### [STATED EXERCISE 1]
From the market commentary, copy the passage starting with "Dollar Index is" and going on through "action remaining firmer.".
### [STATED EXERCISE 2]
Answer these questions using the market commentary.
(a) How much higher is crude?
(b) What old-crop carryout is the trade looking for on Friday's USDA report?
(c) Where is support on the July corn chart?

### [SUPPLIED TEXT]
..........

Dollar Index is 10 points lower. Interest rate products are weaker. Energies
are firmer with crude 1.00 higher and natural gas up .03. Livestock trade is
mixed. Precious metals are mixed with gold off 10.00.
CORN:
Corn futures are 5 to 11 cents lower with spread action remaining firmer.
Early gains turned to selling Wednesday as the weekend rains draw closer, and
we see position-squaring heading towards the report Friday. Ethanol showed
gains of 32,000 barrels per day (bpd) on production, and a stocks build of
616,000 barrels. On Friday's USDA report, trade is looking for old-crop
carryout of 1.449 billion bushels (bb) up slightly from last month, with new
crop at 2.254 bb, also up slightly. Basis continues to hold a softer tone with
better movement possibilities as fieldwork wraps up. Most rains are expected to
stay in the Western Corn Belt until the front passes this weekend, allowing
post-emergence spraying to make good progress. The second crop in Brazil
continues to head toward the home stretch with some recent rains, and a cold
front that could hurt some of the last-planted corn in the coming days. On the
July chart we have support at the 20-day moving average of $5.87 with trade
pressing back toward the recent high at $6.14.

..........

### [RECORDS SHOWN]

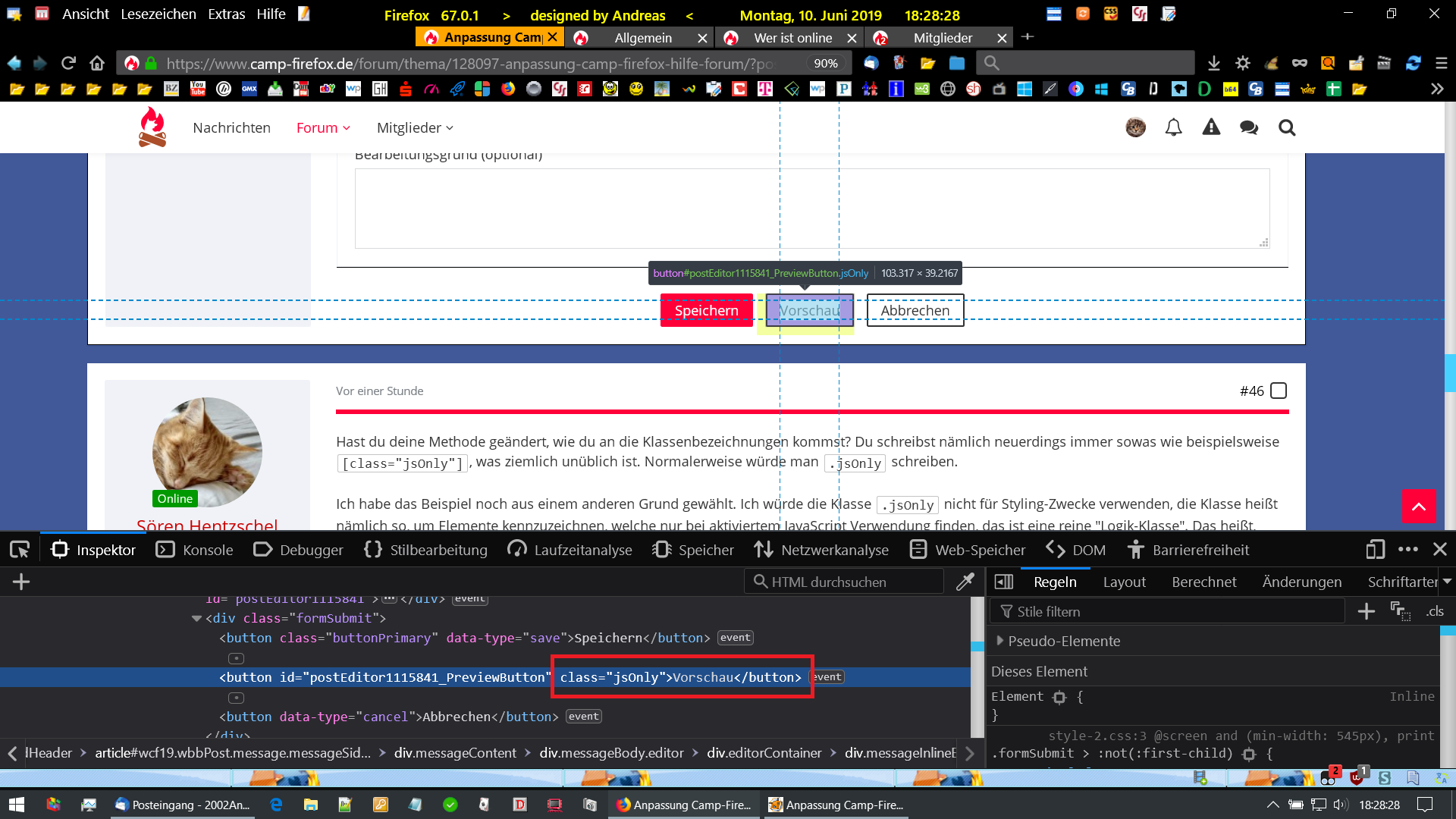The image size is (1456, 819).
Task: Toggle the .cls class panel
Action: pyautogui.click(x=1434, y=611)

..........

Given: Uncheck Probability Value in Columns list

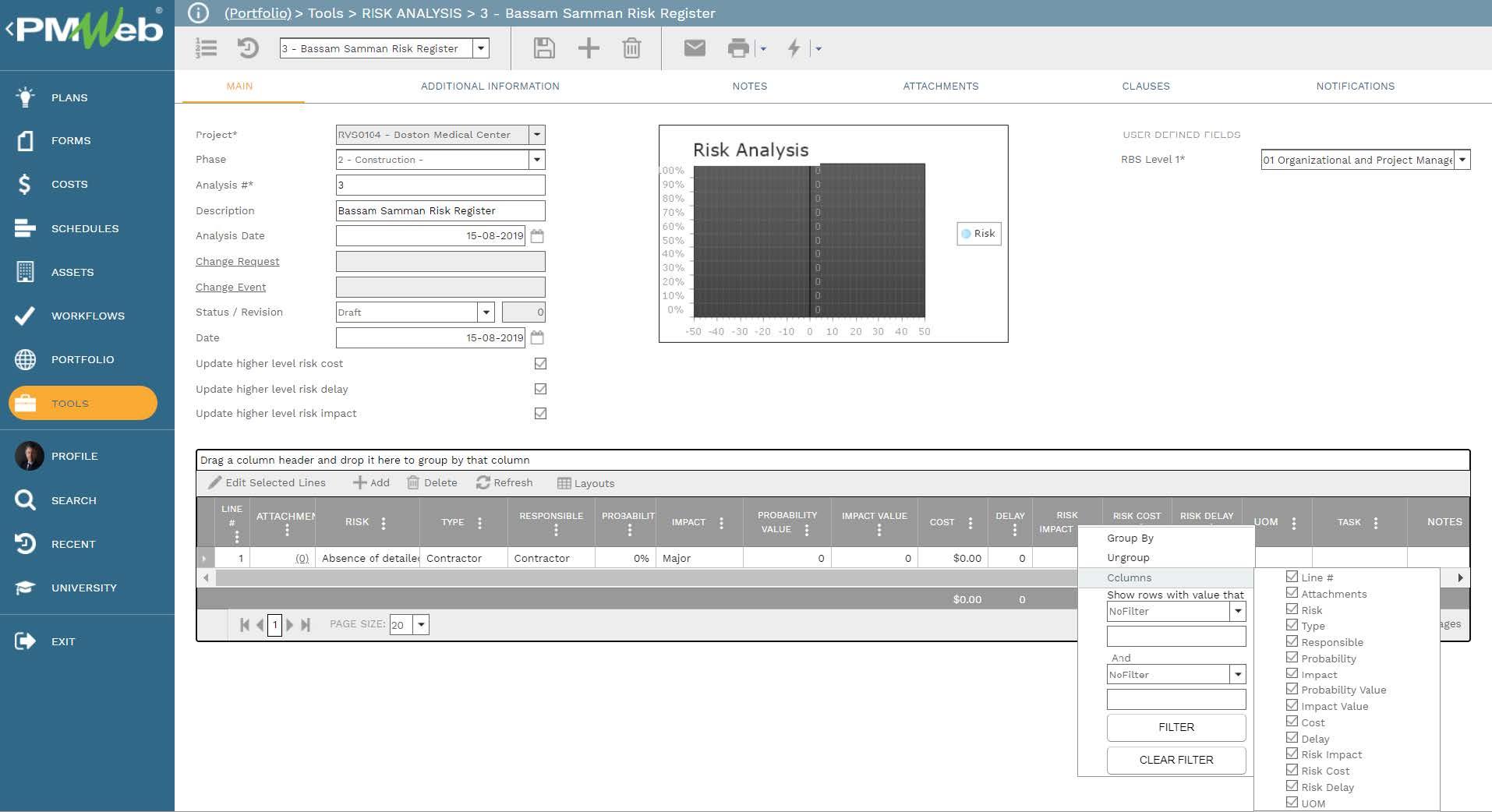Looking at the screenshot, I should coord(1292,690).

..........

### [TASK SOLUTION 1]
Dollar Index is 10 points lower. Interest rate products are weaker. Energies
are firmer with crude 1.00 higher and natural gas up .03. Livestock trade is
mixed. Precious metals are mixed with gold off 10.00.
CORN:
Corn futures are 5 to 11 cents lower with spread action remaining firmer.

### [TASK SOLUTION 2]
(a) 1.00 higher
(b) 1.449 billion bushels
(c) At the 20-day moving average of $5.87